Paylaş
Bodrum Havaalanı’ndaki TAV Primeclass lounge’unda pazar akşamları 17.00-21.00 arasında happy hour eğlencesi başladı.
Neden pazarları? Çünkü hafta sonu kaçamağı için de gitseniz, yaz tatili için de gitseniz dönüşler genelde pazar gününe denk getiriliyor. İnsanlar “Bodrum’dan ayrılmanın hüznü”nü daha az yaşasın istiyorlarmış.
Lounge’daki ikramların yanı sıra DJ’ler müzik yapıyor, tatilciler uçağa binip evlerine dönmeden son bir sosyalleşme yaşıyor. DJ’ler de her ay değişecek. Bu ay DJ Tankut kabin başında.
Bence güzel fikir. Ama daha da güzeli, bu eğlenceye ünlü sanatçılarının eserlerinin eşlik etmesi. Mesela önümüzdeki 1 ay boyunca ressam Devrim Erbil’in yedi tablosu sergilenecek salonda. Sonra da başka başka sanatçıların...

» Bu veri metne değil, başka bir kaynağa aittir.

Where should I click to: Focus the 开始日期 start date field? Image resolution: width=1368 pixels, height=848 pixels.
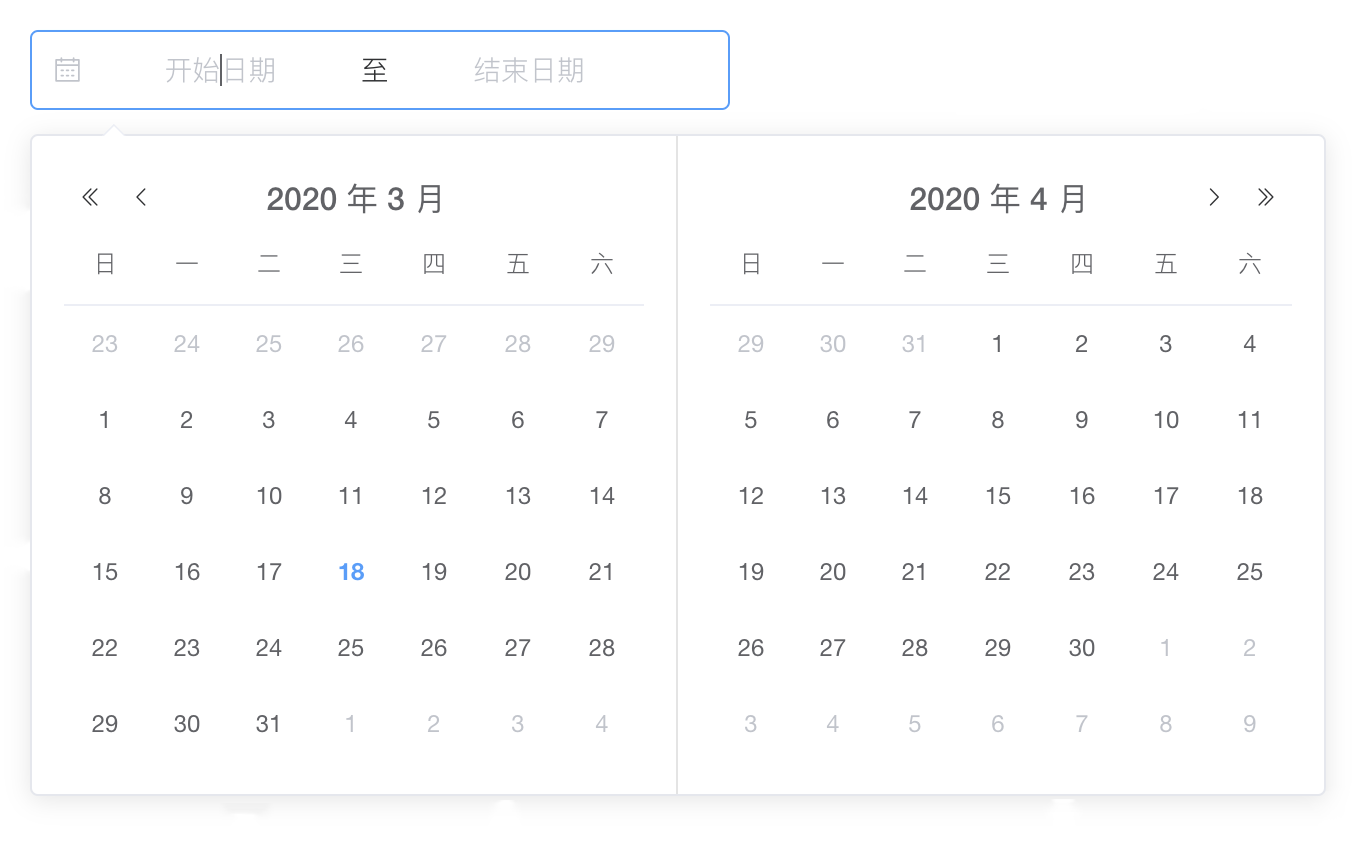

Böylece yolculuk, yolculuk olmaktan çıkıyor, sanatın, gastronominin, dans ve müziğin birleştiği bir deneyime dönüşüyor.
Sırf bu happy hour’lar için bile havaalanına daha erken gitmek isteyecekler olacağına eminim.
Havaalanındaki bu eğlenceye lounge’dan faydalanma hakkı olan TAV Passport kart sahipleri, anlaşmalı bankaların müşterileri ücretsiz, onun dışındaki diğer yolcular ücret mukabilinde katılabiliyor.
Yılın partisine hazır mıyız?
Kelebek’in perşembe akşamı vereceği yaz partisine iki gün kaldı, haftalardır yaptığımız hazırlıklar artık son aşamada. Pantene’in sponsorluğunda, Mandarin Oriental Bosphorus ev sahipliğinde gerçekleşecek gece için hepimiz çok heyecanlıyız.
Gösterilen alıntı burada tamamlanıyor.